Dates. Times. And every single entry was just a checkmark.
I scanned the pages, my hands shaking so hard I could barely hold the book. It went back years. Every single morning, 6:15 AM.
I kept flipping, searching for a note, an explanation, anything. I finally reached the very last page. The last entry was dated February 14th. The day he died.
Underneath the checkmark, in his small, precise handwriting, he had written a single line. It wasn’t a confession. It wasn’t an apology.
“She is starting to remember.”
I stood there in the middle of his office, the house dead quiet around me, and I realized I had no idea who I had been living with. I looked at my hands, the hands he had held every morning after I finished that glass of water.
I thought about the pills. If he was picking them up, where were they? Was he disposing of them? Was he replacing my medication with something else, or was he just keeping me sick? Or was he keeping me from knowing I was sick?
My phone buzzed on the desk. It was a notification from the bank. I had forgotten to check the accounts, but the lawyer had sent over the final balance. I opened the app, and the number was wrong. It was three times higher than it should have been. I clicked through the transaction history, and there, every three months, was a deposit. Not a withdrawal. A deposit.
He hadn’t just been picking up the medicine. He had been selling it.
I sat down in his chair, the leather cold against my legs. I started to cry, but it wasn’t the kind of crying you do for a dead husband. It was the kind of crying you do when you realize the person you trusted with your life was just a stranger who had been running a business out of your own medicine cabinet.
I looked at the ledger one more time.

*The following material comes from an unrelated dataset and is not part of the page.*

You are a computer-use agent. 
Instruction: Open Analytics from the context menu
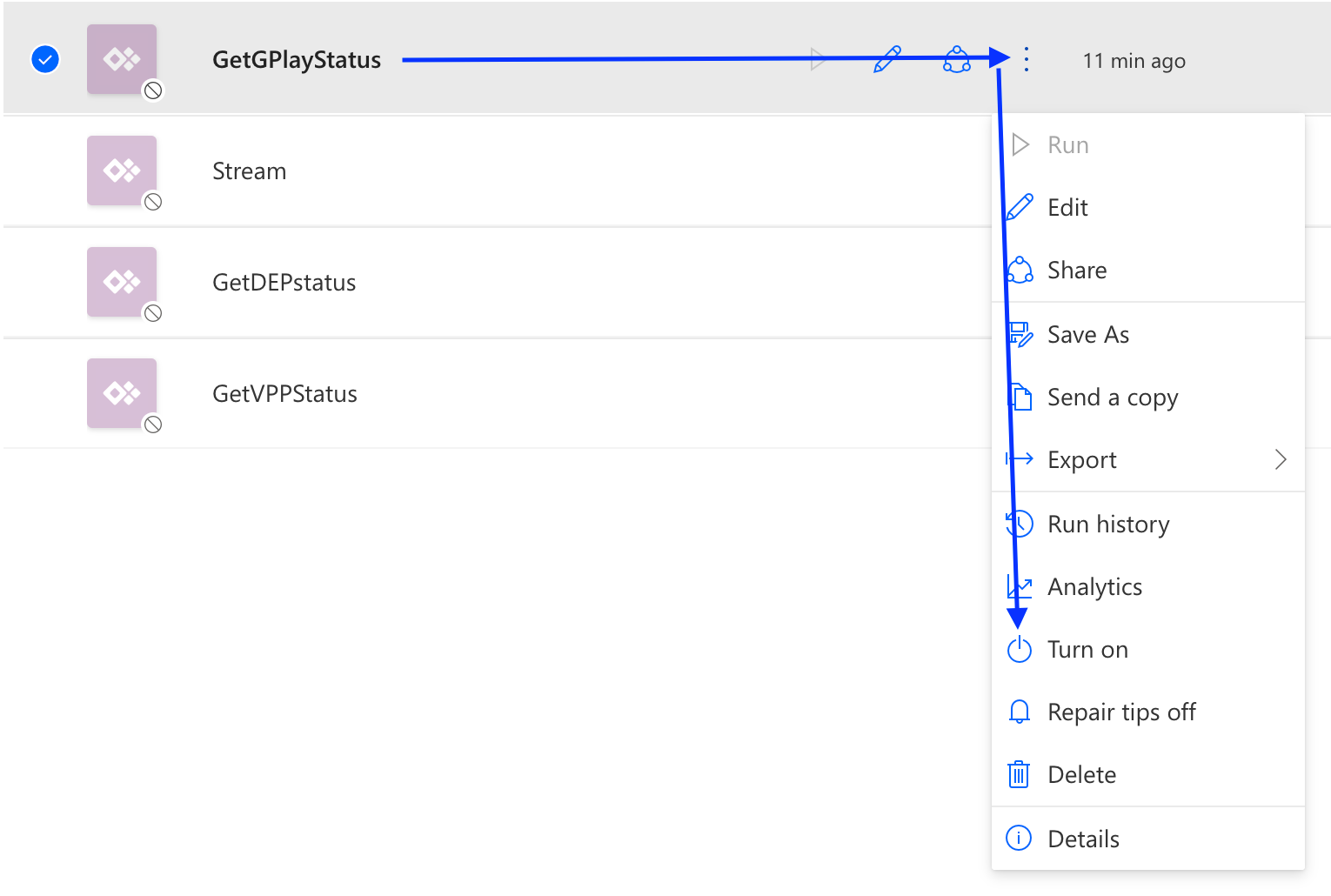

I saw a date from five years ago. I remembered that day. I had been dizzy, so dizzy I had to leave work early. Gene had picked me up, brought me home, and sat with me until I fell asleep. He had held my hand, told me everything would be fine, and brought me a glass of water.
I was so grateful for him. I told everyone how lucky I was.

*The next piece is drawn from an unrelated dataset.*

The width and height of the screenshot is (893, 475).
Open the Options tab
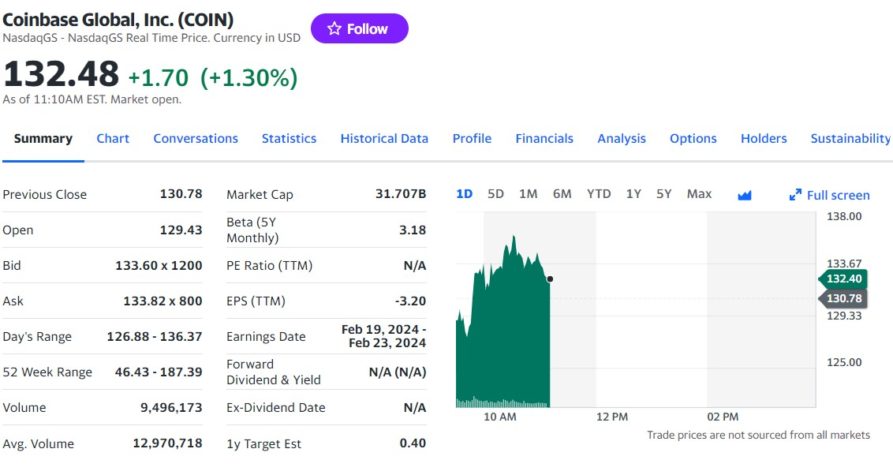(693, 139)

I walked out to the kitchen and grabbed a glass from the cupboard. I filled it with water from the tap, just like he used to do. I held it up to the light. It looked clear. It looked safe. But now, all I could see was the reflection of a woman I didn’t recognize.

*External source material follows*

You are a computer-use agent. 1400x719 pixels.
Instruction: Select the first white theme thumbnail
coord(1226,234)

I still don’t know what he was giving me. I don’t know if he was keeping me stable or keeping me sedated. I don’t know why he stopped picking up the pills at the end, or if he just decided he didn’t need them anymore.
I called the police an hour ago. I didn’t know what else to do. They’re on their way, or so they said. I’m sitting here in the kitchen, waiting for the knock at the door, and I find myself looking at the clock on the stove.
It’s 6:10.
I’m terrified of what happens in five minutes. I’m terrified that I’m going to hear his footsteps, and I’m terrified that I won’t. The house is so still that I can hear the refrigerator humming, and it sounds like a heartbeat. My heartbeat.
I’m thinking about the water. I’m thinking about the pills. And I’m thinking about the fact that even now, even with him gone, I’m still waiting for him to walk through that door and tell me it’s time for my water.
I don’t know if I want to know the truth anymore. I think part of me wants to just put the ledger back in the box, lock it up, and pretend I never opened it. I think part of me wants to go back to being the woman who thought she had a perfect marriage.
But then I look at my swollen ankles. I feel the fluttering in my chest.
There’s a car pulling into the driveway now. The headlights are sweeping across the kitchen wall, bright and intrusive. I hear a door slam. It’s not Gene’s car, but it doesn’t matter.
I’m not the same person I was before the alarm went off. And honestly, I don’t think I ever will be. I’m just going to leave the ledger here on the table, right where he left it.
I wonder what they’re going to find when they start digging. I wonder how many other people were drinking the same water.
I hear footsteps on the porch. I think I’m going to go to the door. I think I’m going to tell them everything. But first, I think I’m just going to sit here for a second and try to breathe.
Because for the first time in twelve years, I’m finally awake. And I’m finally, truly alone.